INFORMATION REQUIRED IN THE REGISTRATION STATEMENT

 

Item 3.

Incorporation of Documents by Reference.

The following documents previously filed by the Company with the SEC pursuant to the Securities Act of 1933, as amended, or the Securities Exchange Act of 1934, as amended (the “Exchange Act”), are incorporated by reference in this registration statement:

(a)    The description of the Class A common stock contained in the registration statement on Form 8-A, dated April 11, 2014, filed to register such securities under the Exchange Act, including any amendment or report filed for the purpose of updating such description; and

(b)    The Company’s Annual Report on Form 10-K, filed on February 27, 2019;

All documents subsequently filed by the Company pursuant to Sections 13(a), 13(c), 14 and 15(d) of the Exchange Act, prior to the filing of a post-effective amendment to this registration statement which indicates that all securities offered have been sold or which deregisters all securities then remaining unsold, shall be deemed to be incorporated by reference in this registration statement and to be part hereof from the date of filing of such documents with the SEC.

Any statement contained in a document incorporated or deemed to be incorporated by reference in this registration statement shall be deemed to be modified or superseded for purposes of this registration statement to the extent that a statement contained in this registration statement, or in any other subsequently filed document that also is or is deemed to be incorporated by reference in this registration statement, modifies or supersedes such prior statement. Any statement contained in this registration statement shall be deemed to be modified or superseded to the extent that a statement contained in a subsequently filed document that is or is deemed to be incorporated by reference in this registration statement modifies or supersedes such prior statement. Any statement so modified or superseded shall not be deemed, except as so modified or superseded, to constitute a part of this registration statement.

 

Item 5.

Interests of Named Experts and Counsel.

▶ **Supplied data**
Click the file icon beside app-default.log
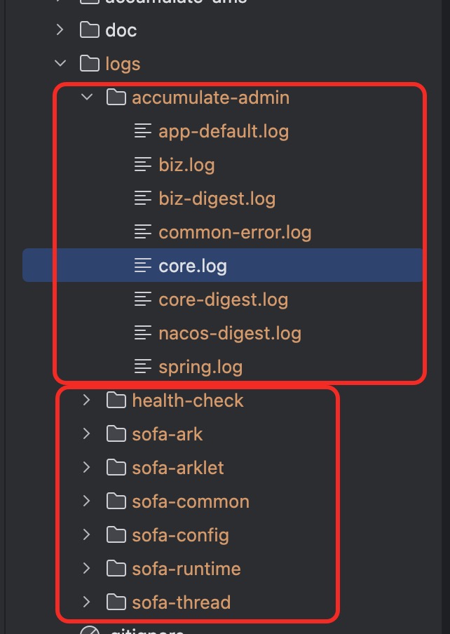450x634 pixels. (143, 131)
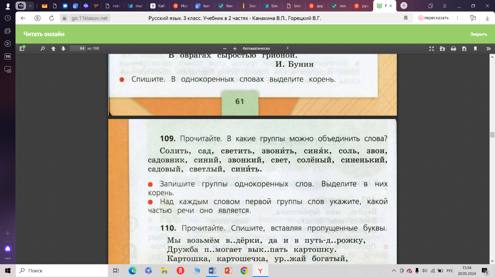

▶ **Exercise requirements**
1 > Answer these questions about the registration statement excerpt:
(a) What date does the Form 8-A registration statement carry?
(b) On what date was the Company's Annual Report on Form 10-K filed?
(c) Which sections of the Exchange Act are listed for documents the Company files later?
2 > Resume the registration statement excerpt at the point where it stops, writing on from the heading "Interests of Named Experts and Counsel."

▶ **Results of the exercise**
1 >
(a) April 11, 2014
(b) February 27, 2019
(c) Sections 13(a), 13(c), 14 and 15(d)

2 >
The legality of the shares of Class A Common Stock offered hereby has been passed upon for the Company by Osamu Watanabe, General Counsel and Secretary of the Company. As of February 26, 2019, Mr. Watanabe beneficially owned (i) 131 shares of Class A Common Stock, (ii) 60,312.27 restricted stock units (representing the right to receive Class A Common Stock upon settlement), (iii) options to acquire 25,776 shares of Class A Common Stock and (iv) 28,543 Class A partnership units of Moelis & Company Group LP, a subsidiary of the Company.


Item 8.

Exhibits.

The list of exhibits is set forth under “Exhibit Index” at the end of this registration statement and is incorporated herein by reference.

INDEX OF EXHIBITS

 

 

Exhibit
No.
  

Description

5.1    Opinion of Osamu Watanabe, General Counsel & Secretary
23.1    Consent of Deloitte & Touche LLP, independent registered public accountants


SIGNATURES

Pursuant to the requirements of the Securities Act of 1933, the registrant certifies that it has reasonable grounds to believe that it meets all of the requirements for filing on Form S-8 and has duly caused this registration statement to be signed on its behalf by the undersigned, thereunto duly authorized, in the City of New York, State of New York, on this day of February 27, 2019.

 

MOELIS & COMPANY
By:  

/s/ Kenneth Moelis

  Name:    Kenneth Moelis
  Title:    Chairman and Chief Executive Officer

POWER OF ATTORNEY

Each person whose signature appears below constitutes and appoints Kenneth Moelis, Elizabeth Crain, Joseph Simon and Osamu Watanabe, and each of them, his true and lawful attorneys-in-fact and agents, each with full power of substitution and resubstitution, severally, for him and in his name, place and stead, in any and all capacities, to sign any and all amendments (including post-effective amendments) to this Registration Statement, and to file the same, with all exhibits thereto and other documents in connection therewith, with the Securities and Exchange Commission, granting unto said attorneys-in-fact and agents, and each of them, full power and authority to do and perform each and every act and thing requisite and necessary to be done in and about the premises, as fully to all intents and purposes as he might or could do in person, hereby ratifying and confirming all that said attorneys-in-fact and agents, or any of them or their or his substitute or substitutes, may lawfully do or cause to be done by virtue hereof.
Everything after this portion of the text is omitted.